1840-1860 Chapter VIII MATERIAL PROGRESS
CHAPTER VIII.
MATERIAL PROGRESS
The population of the United States in 1860 was 31,443,321. In spite of the threatening political complications between 1840 and 1860, these years were characterized by astonishing economic prosperity. The decade after 1848 was, indeed, in point of advance in material weal, the golden age of our history. Between 1850 and 1860, the wealth of the nation swelled 120 per cent., the value of its farms 103 per cent., its total manufacturing product 87 per cent., its manufactured export 171 per cent., its railroad mileage 220 per cent. Making all due allowance for the rise of prices during the period, this is still a remarkable exhibit.

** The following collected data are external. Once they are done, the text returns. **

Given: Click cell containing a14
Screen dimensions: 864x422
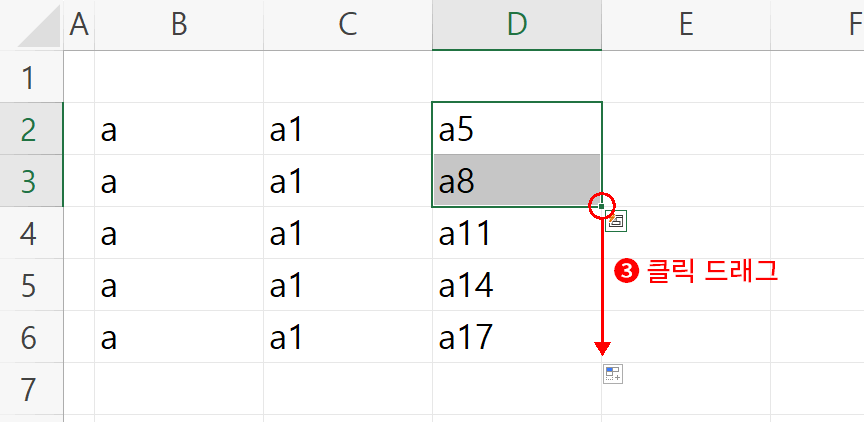Looking at the screenshot, I should tap(517, 284).
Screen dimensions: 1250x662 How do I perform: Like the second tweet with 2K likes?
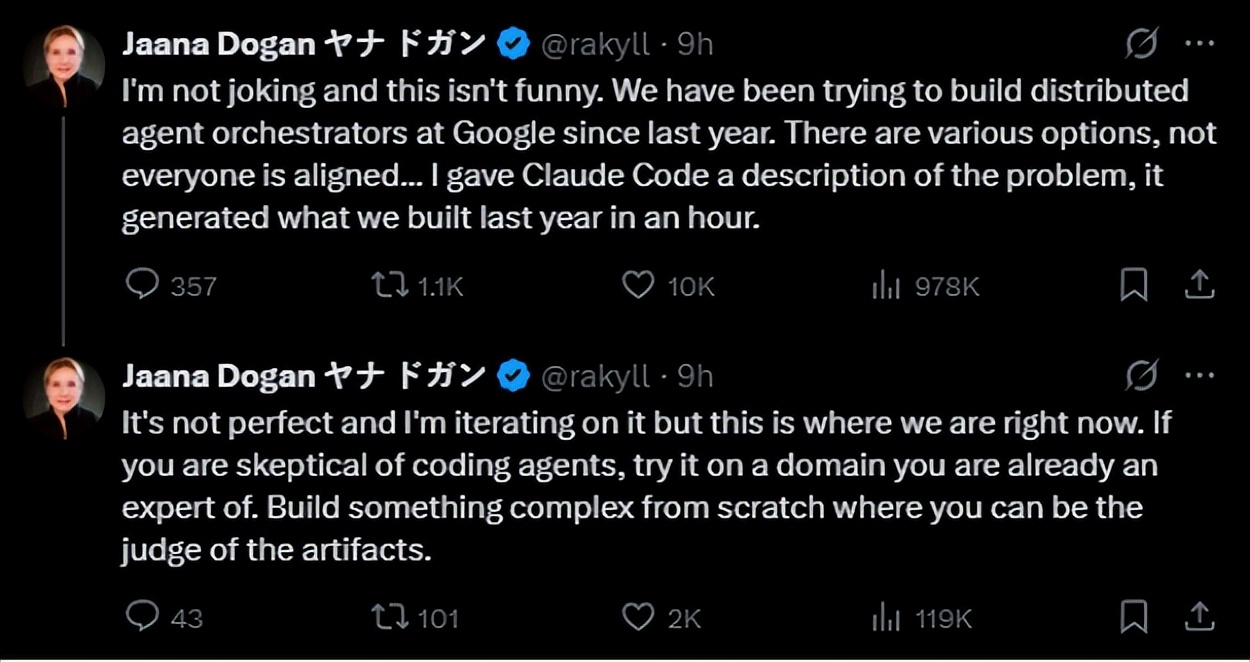(638, 617)
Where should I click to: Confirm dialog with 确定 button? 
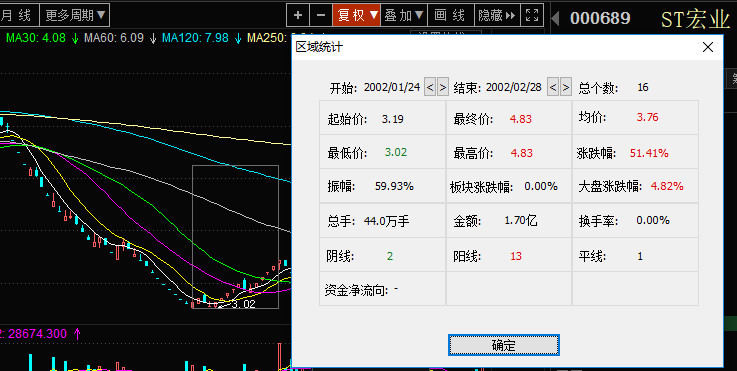503,345
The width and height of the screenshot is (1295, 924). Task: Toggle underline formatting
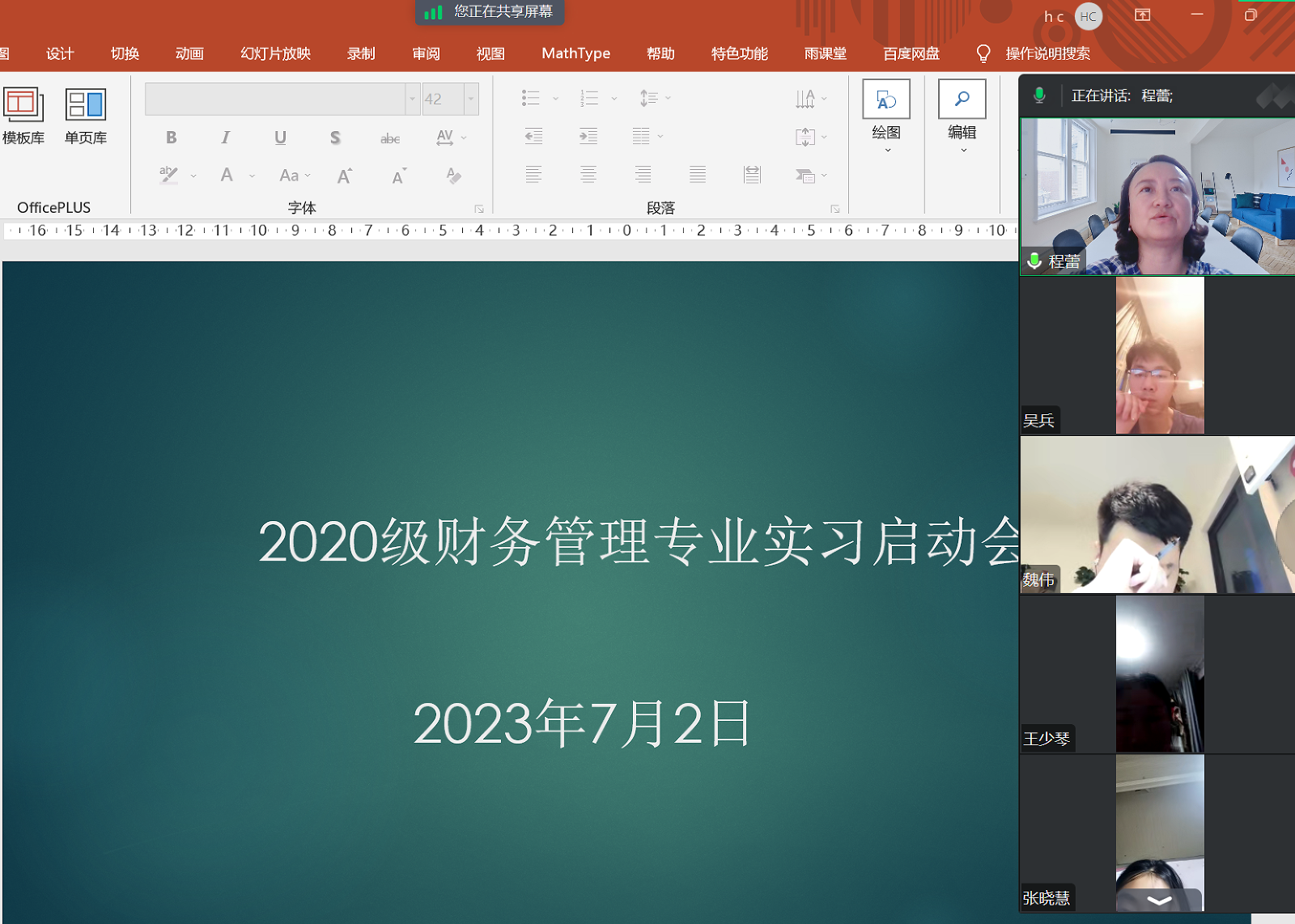pos(280,138)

The great West continued to come under the hand of civilization. Between 1850 and 1860 our centre of population made a longer stride westward than during any other decade--from east of the meridian of Parkersburg, W. Va., to the meridian of Chillicothe, O.
Elias Howe.
Florida and Texas having been admitted to statehood in 1845, Iowa followed next year, Wisconsin in 1848, California in 1850, Minnesota, which had been an organized Territory since 1849, in 1858, and Oregon in 1859. Kansas, Nebraska, Utah, and Washington Territories were organized before 1860. By this date there were settlements far up the Rio Grande. The Pacific coast was sought for lands and homes as well as for gold. Fremont's expeditions in 1842, 1844, and 1848 had done much to show people the way thither. In 1853 the Government sent out four different parties to survey suitable routes for a Pacific railway, a work followed up by three other parties the next summer. The settlements in Oregon had, by 1845, in places become dense.

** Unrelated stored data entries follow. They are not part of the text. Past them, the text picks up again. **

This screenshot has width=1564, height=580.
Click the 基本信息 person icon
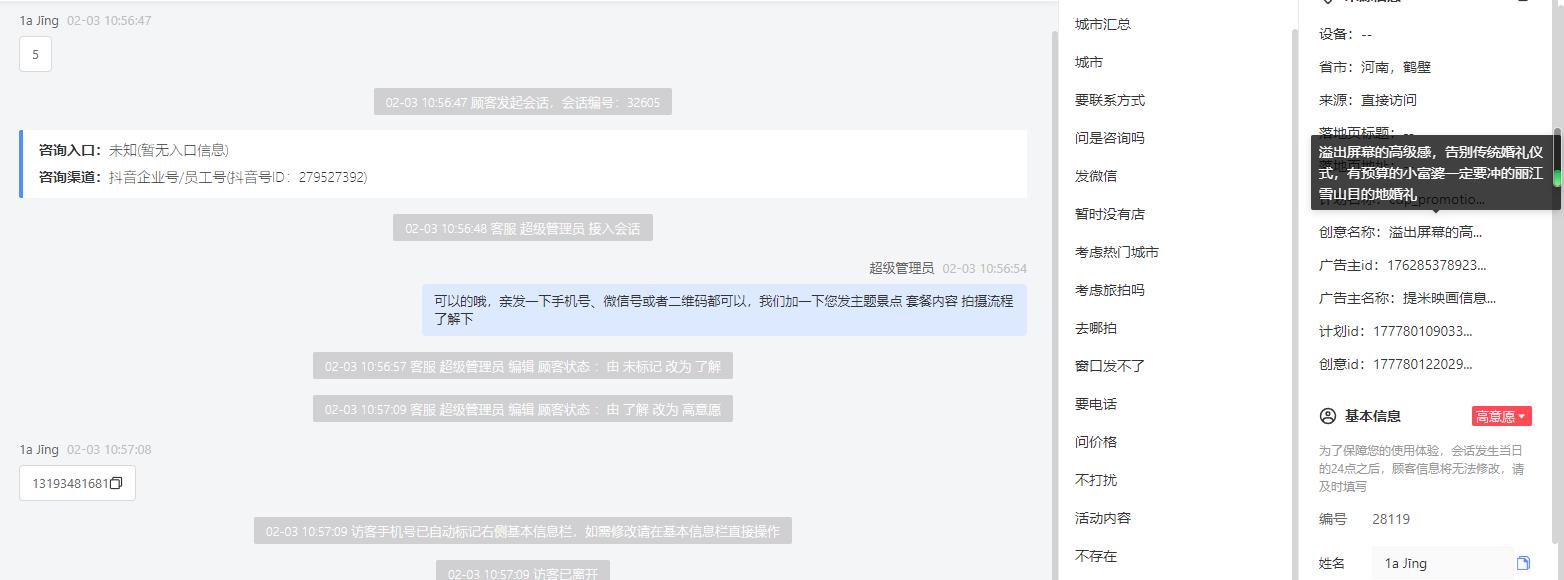1328,416
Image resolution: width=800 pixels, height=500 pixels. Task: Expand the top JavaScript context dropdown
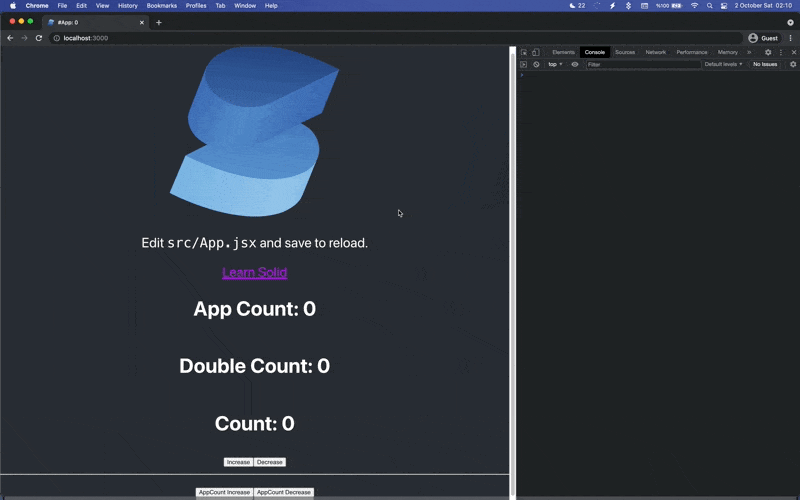pos(555,64)
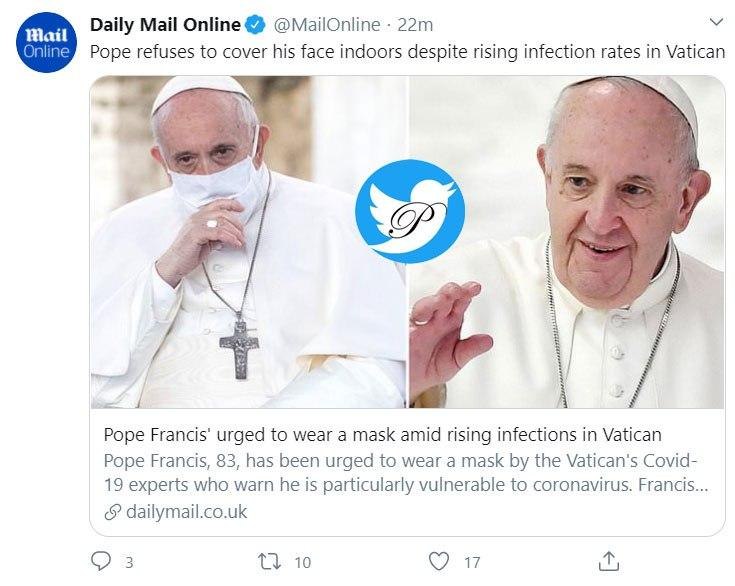
Task: Reply to the tweet with the speech bubble icon
Action: [x=100, y=562]
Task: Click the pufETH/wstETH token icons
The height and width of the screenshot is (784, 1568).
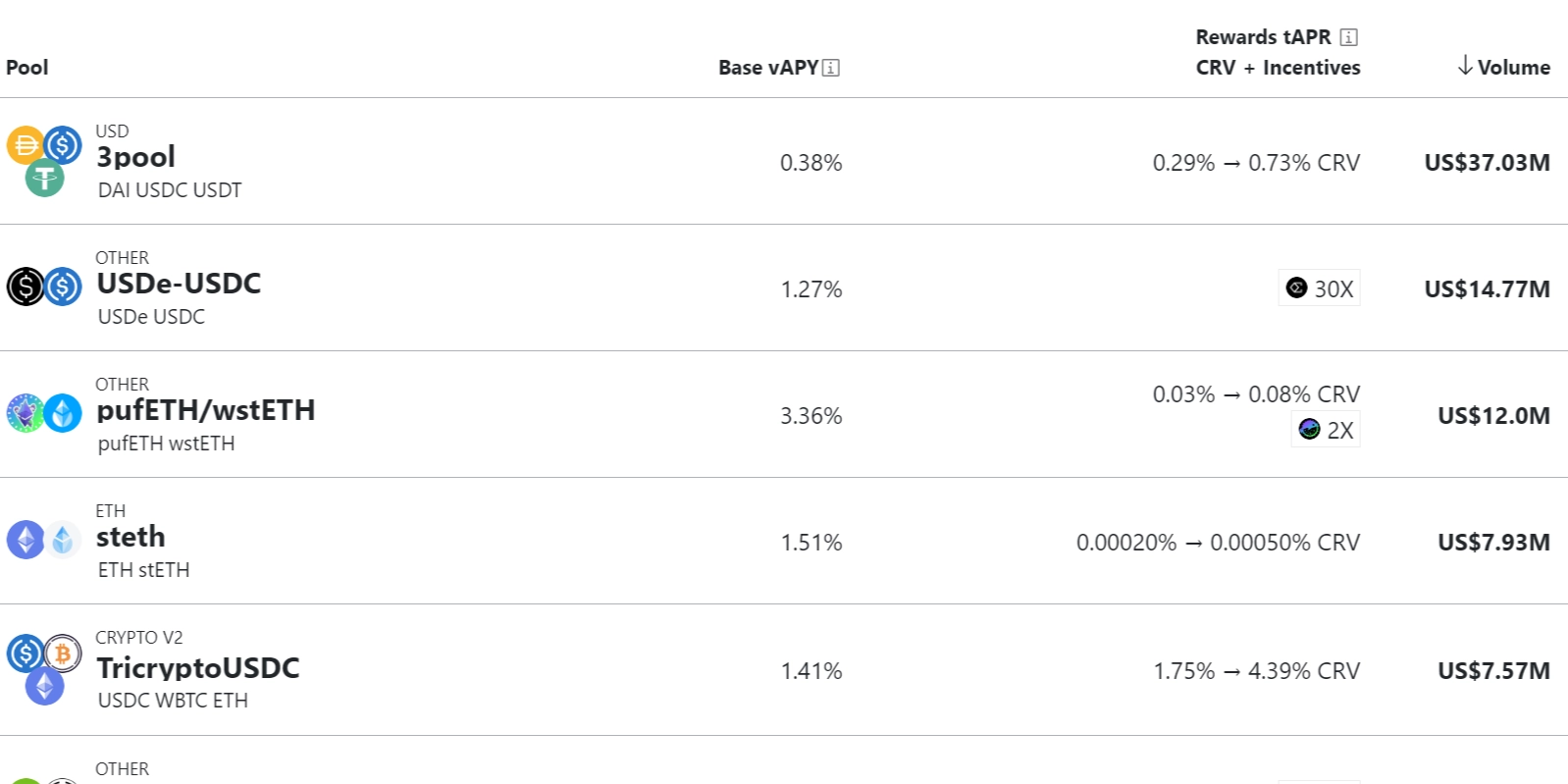Action: (x=44, y=413)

Immigration hither was unfortunately checked a little later by Indian hostilities, the gravest attacks being in 1847 and 1855. In the latter year Major Haller, leading an exploring party, was surrounded by the savages and cut off from food and water, only making his escape by a fight of two days against overwhelming odds.
The Vandalia. The Pioneer Propeller On the Lakes.
He and his party at last hewed their desperate way through, losing their entire outfit, besides one-fifth of their number. The whole territory was harassed by Indians on the war path, and General Wool had to be sent up from San Francisco to restore peace. This done, immigration was renewed. A thousand new inhabitants came to Oregon in 1852, and its northern half was organized as Washington Territory the following year.
Old Stone Towers of the Niagara Suspension Bridge.
The Pacific Mail Steamship Company had been chartered in 1848, and four years earlier a newspaper started, the first in English on that coast. Its seat was Oregon City, its name the Flumgudgeon Gazette.
The old West prospered, notwithstanding the drain which it, in common with the East, experienced in favor of parts farther toward the setting sun. The first lake propeller was launched at Cleveland in 1847. The same year the Tribune was started in Chicago. In 1850 the city had its theatre and its board of trade. The Chicago streets began this year to be lighted with gas. The first bridge across the Mississippi was built in 1855 at Minneapolis; that at Rock Island, 1,582 feet long, in 1856. The Niagara suspension bridge was finished in 1855.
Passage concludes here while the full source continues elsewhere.